In this paper, we propose a reinforcement-learning-based parameter adaptation method (RLAM) by embedding a deep deterministic policy gradient (DDPG) [15] into the process of PSO. In the proposed method, there are two neural networks: the actor network and the action-value network. The actor network is trained to help the particles in the PSO choose their best parameters according to their states. The action-value network is trained to evaluate the performance of the actor network and provide gradients for the training of the actor network. The input of the actor network includes three parts: the percentage of iterations, the percentage of no-improvement iterations, and the diversity of the swarm. All the particles will be divided into several groups, and each group has their own action generated by the actor network. Typically, the action controls w, c1, and c2 in the PSO, but it has the ability to control any parameters if needed. A reward function is needed to train the two networks. The design is very simple and targeted at encouraging the PSO to obtain a better solution in every iteration. The whole process of training and utilizing the two networks is described in “Deep deterministic policy gradient”.

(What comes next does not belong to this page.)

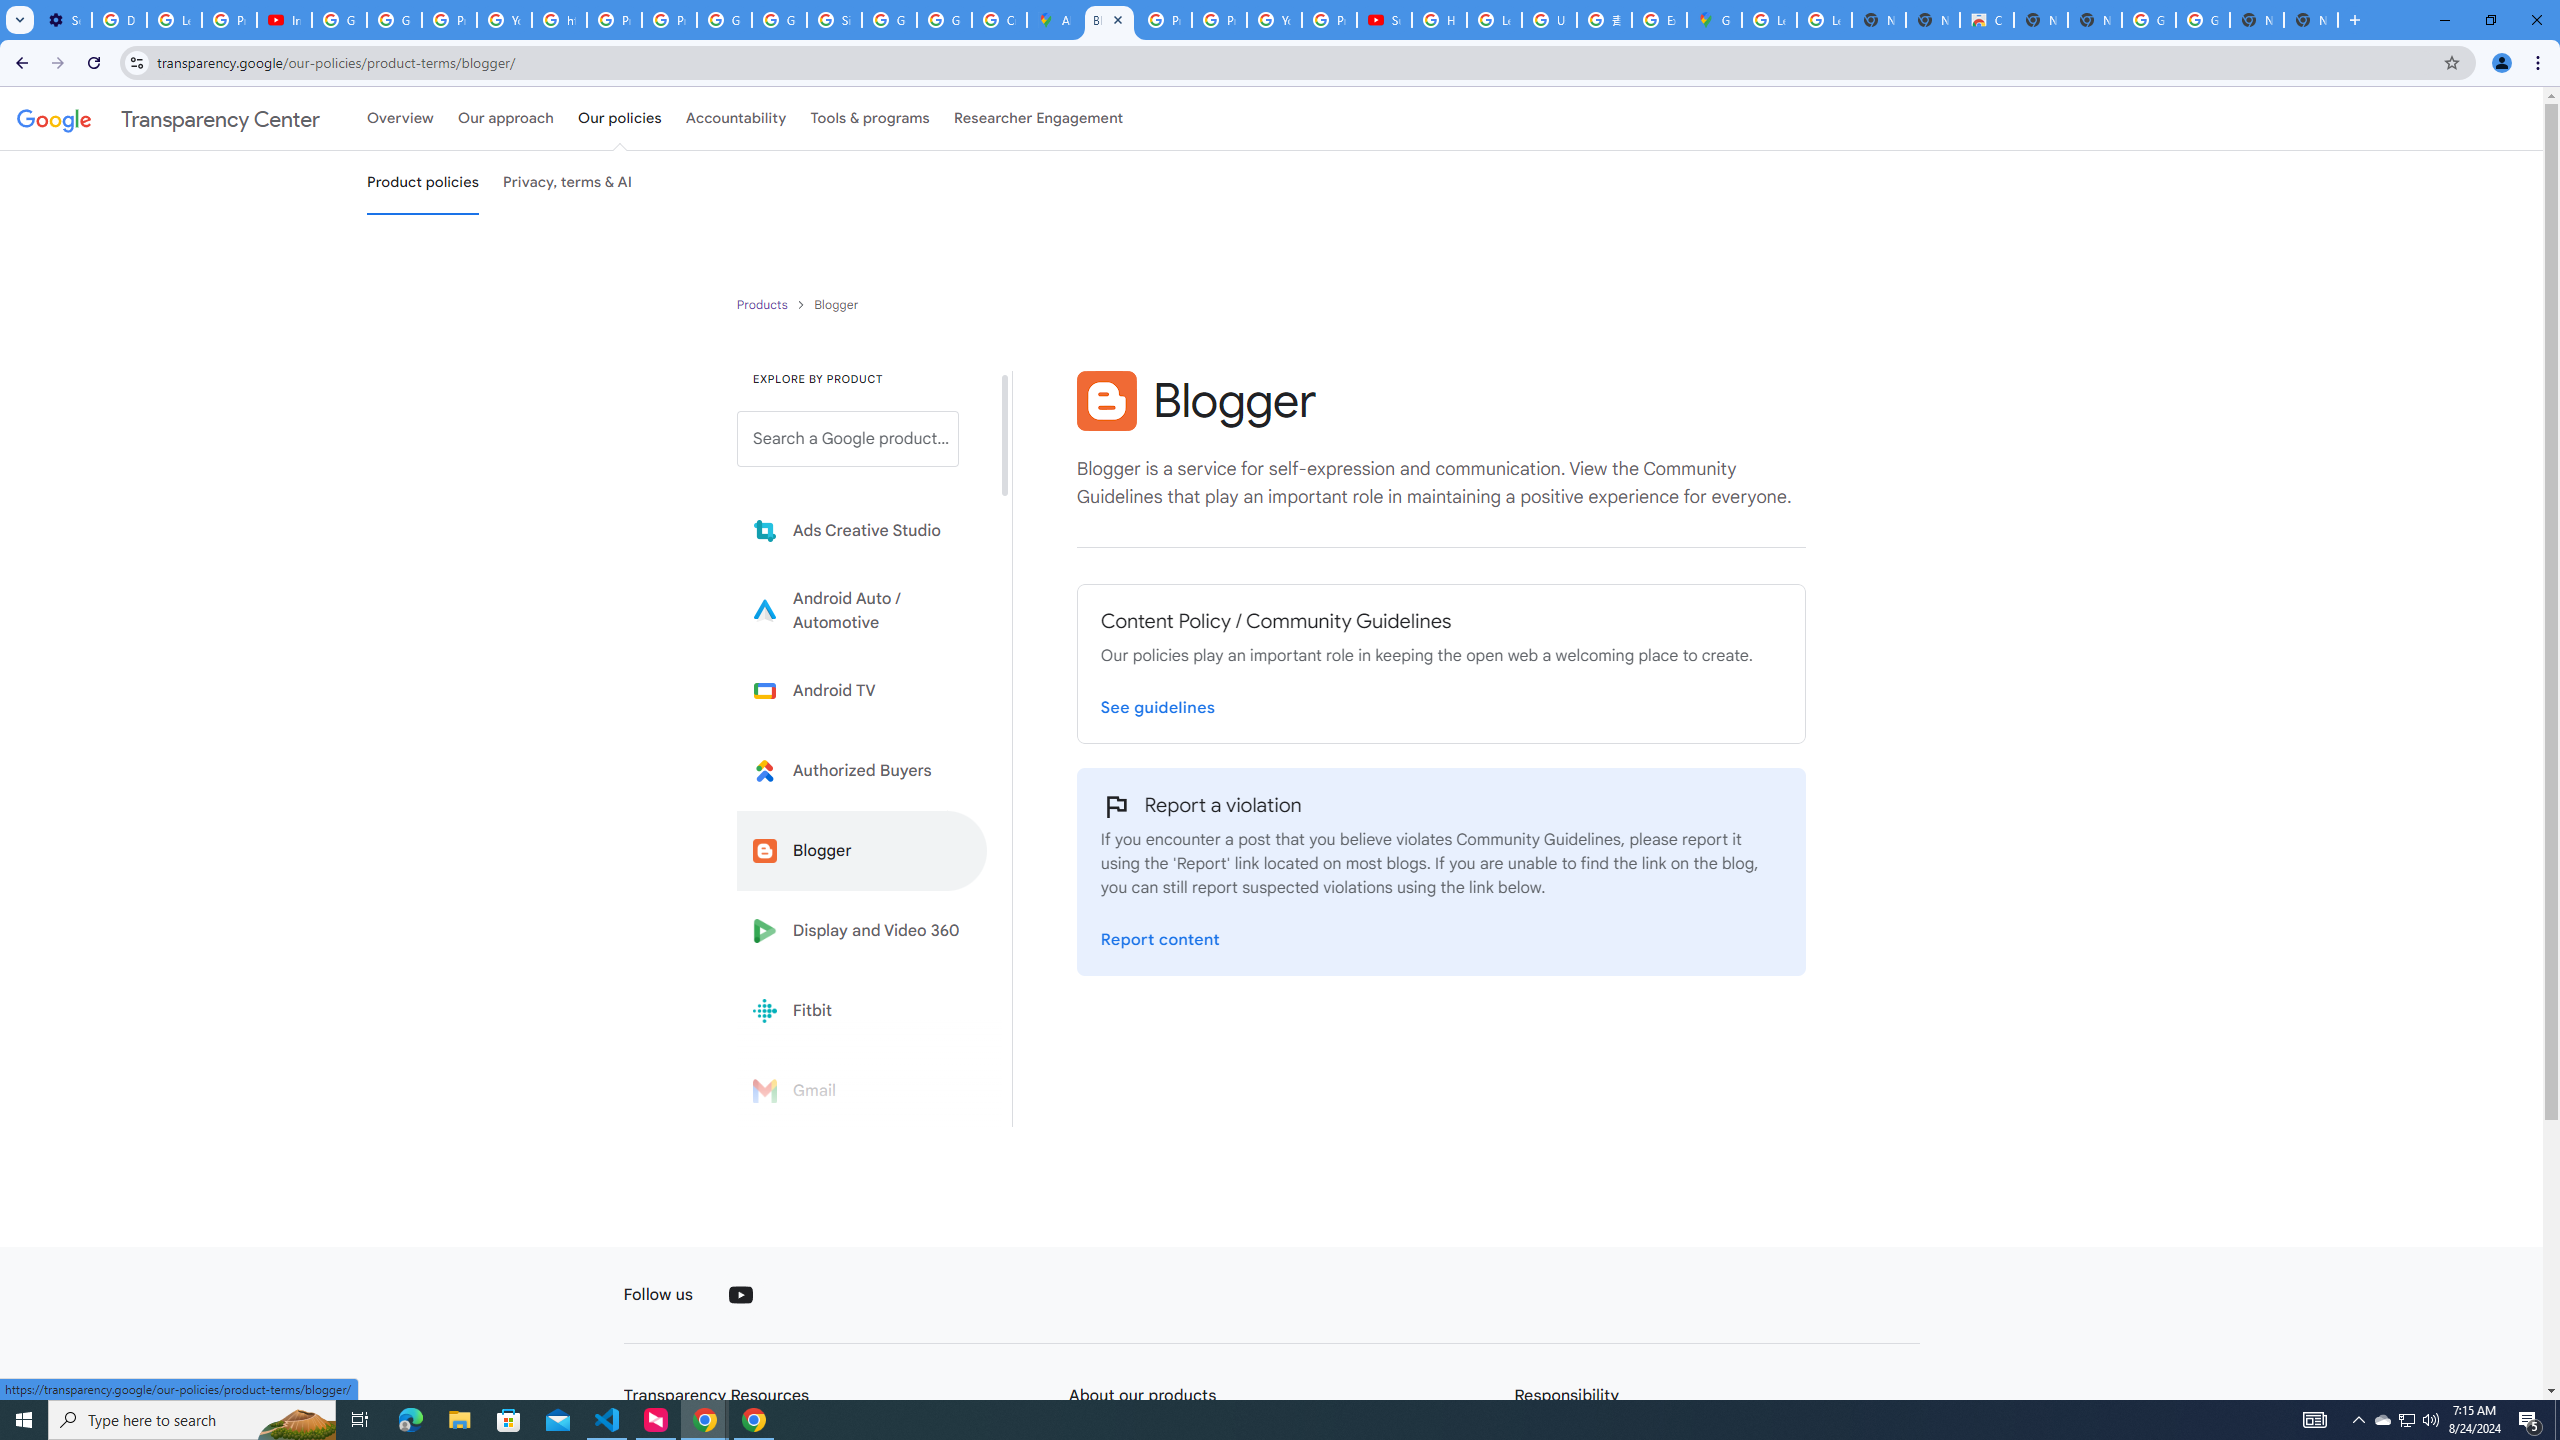 This screenshot has height=1440, width=2560. What do you see at coordinates (1383, 19) in the screenshot?
I see `'Subscriptions - YouTube'` at bounding box center [1383, 19].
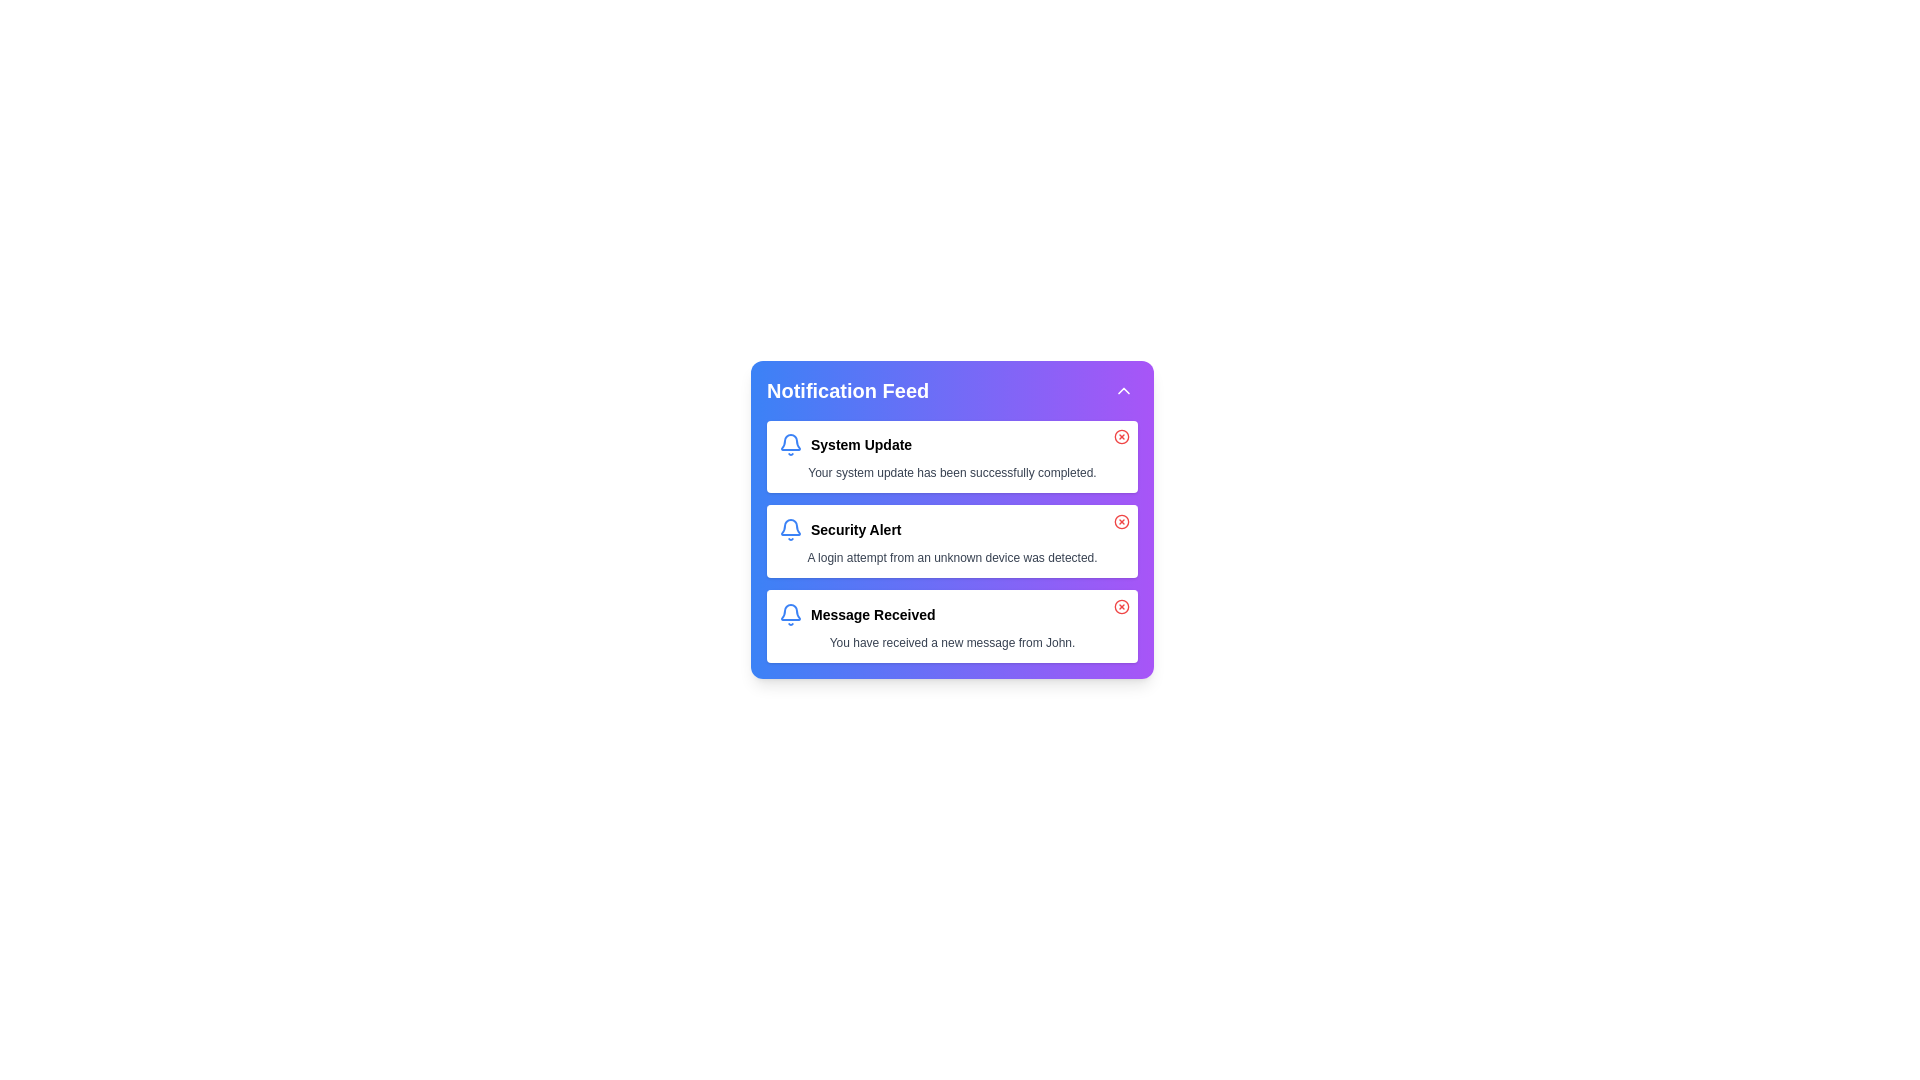  I want to click on the close button located in the top-right corner of the 'System Update' notification card, so click(1122, 435).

To evaluate the performance of the method proposed in this paper, three sets of experiments were designed: 1. Six particle swarm algorithm variants were selected, and their performances combined with the RLAM were compared with their original performances. 2. The RLAM was combined with the original PSO and compared with other adaptation methods. 3. A new reinforcement-learning-based PSO (RLPSO) was designed based on this method, and its performance was compared with five particle swarm variants and several advanced algorithms proposed in recent years. These experiments verified the effectiveness of the RLAM.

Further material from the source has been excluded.